> [What is needed] Turn every line of the items below into a numbered list, leaving out any blank lines.

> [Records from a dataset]
** BEGIN **
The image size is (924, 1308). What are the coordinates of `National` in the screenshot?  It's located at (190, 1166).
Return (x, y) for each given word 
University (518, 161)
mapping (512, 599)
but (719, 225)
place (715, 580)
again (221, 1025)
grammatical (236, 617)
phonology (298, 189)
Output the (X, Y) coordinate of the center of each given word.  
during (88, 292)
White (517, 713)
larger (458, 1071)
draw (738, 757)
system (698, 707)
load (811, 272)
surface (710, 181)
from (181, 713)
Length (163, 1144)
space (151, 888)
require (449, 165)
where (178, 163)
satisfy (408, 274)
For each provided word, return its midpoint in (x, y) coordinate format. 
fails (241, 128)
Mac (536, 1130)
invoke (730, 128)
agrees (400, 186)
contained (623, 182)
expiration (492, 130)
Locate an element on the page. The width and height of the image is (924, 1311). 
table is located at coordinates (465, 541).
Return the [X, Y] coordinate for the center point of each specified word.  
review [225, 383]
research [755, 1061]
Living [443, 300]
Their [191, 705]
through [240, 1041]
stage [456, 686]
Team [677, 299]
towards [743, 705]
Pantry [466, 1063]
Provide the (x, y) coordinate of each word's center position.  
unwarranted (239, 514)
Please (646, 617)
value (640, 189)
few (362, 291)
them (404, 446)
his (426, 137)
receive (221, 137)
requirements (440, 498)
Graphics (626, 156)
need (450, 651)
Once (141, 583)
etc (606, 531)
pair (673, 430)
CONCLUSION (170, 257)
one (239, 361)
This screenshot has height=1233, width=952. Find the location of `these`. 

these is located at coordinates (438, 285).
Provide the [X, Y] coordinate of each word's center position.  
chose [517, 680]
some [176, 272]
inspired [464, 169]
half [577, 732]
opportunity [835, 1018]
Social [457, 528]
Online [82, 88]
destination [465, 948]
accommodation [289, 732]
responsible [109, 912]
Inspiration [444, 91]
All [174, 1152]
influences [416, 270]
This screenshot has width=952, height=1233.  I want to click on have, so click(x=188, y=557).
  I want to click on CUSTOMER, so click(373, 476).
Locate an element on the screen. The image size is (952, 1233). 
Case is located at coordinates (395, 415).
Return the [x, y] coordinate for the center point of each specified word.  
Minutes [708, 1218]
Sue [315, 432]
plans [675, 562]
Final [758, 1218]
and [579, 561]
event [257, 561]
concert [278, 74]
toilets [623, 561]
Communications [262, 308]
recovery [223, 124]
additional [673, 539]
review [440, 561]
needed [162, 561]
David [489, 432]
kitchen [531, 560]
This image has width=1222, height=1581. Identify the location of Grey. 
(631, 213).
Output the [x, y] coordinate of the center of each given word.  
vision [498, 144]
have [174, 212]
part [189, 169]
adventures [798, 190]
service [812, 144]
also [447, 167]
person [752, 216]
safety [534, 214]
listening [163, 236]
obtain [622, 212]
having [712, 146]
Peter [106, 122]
** END **
> [Solved exercise]
1. The image size is (924, 1308). What are the coordinates of `National` in the screenshot?  It's located at (190, 1166).
2. Return (x, y) for each given word 
3. University (518, 161)
4. mapping (512, 599)
5. but (719, 225)
6. place (715, 580)
7. again (221, 1025)
8. grammatical (236, 617)
9. phonology (298, 189)
10. Output the (X, Y) coordinate of the center of each given word.  
11. during (88, 292)
12. White (517, 713)
13. larger (458, 1071)
14. draw (738, 757)
15. system (698, 707)
16. load (811, 272)
17. surface (710, 181)
18. from (181, 713)
19. Length (163, 1144)
20. space (151, 888)
21. require (449, 165)
22. where (178, 163)
23. satisfy (408, 274)
24. For each provided word, return its midpoint in (x, y) coordinate format. 
25. fails (241, 128)
26. Mac (536, 1130)
27. invoke (730, 128)
28. agrees (400, 186)
29. contained (623, 182)
30. expiration (492, 130)
31. Locate an element on the page. The width and height of the image is (924, 1311). 
32. table is located at coordinates (465, 541).
33. Return the [X, Y] coordinate for the center point of each specified word.  
34. review [225, 383]
35. research [755, 1061]
36. Living [443, 300]
37. Their [191, 705]
38. through [240, 1041]
39. stage [456, 686]
40. Team [677, 299]
41. towards [743, 705]
42. Pantry [466, 1063]
43. Provide the (x, y) coordinate of each word's center position.  
44. unwarranted (239, 514)
45. Please (646, 617)
46. value (640, 189)
47. few (362, 291)
48. them (404, 446)
49. his (426, 137)
50. receive (221, 137)
51. requirements (440, 498)
52. Graphics (626, 156)
53. need (450, 651)
54. Once (141, 583)
55. etc (606, 531)
56. pair (673, 430)
57. CONCLUSION (170, 257)
58. one (239, 361)
59. This screenshot has height=1233, width=952. Find the location of `these`. 
60. these is located at coordinates (438, 285).
61. Provide the [X, Y] coordinate of each word's center position.  
62. chose [517, 680]
63. some [176, 272]
64. inspired [464, 169]
65. half [577, 732]
66. opportunity [835, 1018]
67. Social [457, 528]
68. Online [82, 88]
69. destination [465, 948]
70. accommodation [289, 732]
71. responsible [109, 912]
72. Inspiration [444, 91]
73. All [174, 1152]
74. influences [416, 270]
75. This screenshot has width=952, height=1233.  I want to click on have, so click(x=188, y=557).
76.   I want to click on CUSTOMER, so click(373, 476).
77. Locate an element on the screen. The image size is (952, 1233). 
78. Case is located at coordinates (395, 415).
79. Return the [x, y] coordinate for the center point of each specified word.  
80. Minutes [708, 1218]
81. Sue [315, 432]
82. plans [675, 562]
83. Final [758, 1218]
84. and [579, 561]
85. event [257, 561]
86. concert [278, 74]
87. toilets [623, 561]
88. Communications [262, 308]
89. recovery [223, 124]
90. additional [673, 539]
91. review [440, 561]
92. needed [162, 561]
93. David [489, 432]
94. kitchen [531, 560]
95. This image has width=1222, height=1581. Identify the location of Grey. 
96. (631, 213).
97. Output the [x, y] coordinate of the center of each given word.  
98. vision [498, 144]
99. have [174, 212]
100. part [189, 169]
101. adventures [798, 190]
102. service [812, 144]
103. also [447, 167]
104. person [752, 216]
105. safety [534, 214]
106. listening [163, 236]
107. obtain [622, 212]
108. having [712, 146]
109. Peter [106, 122]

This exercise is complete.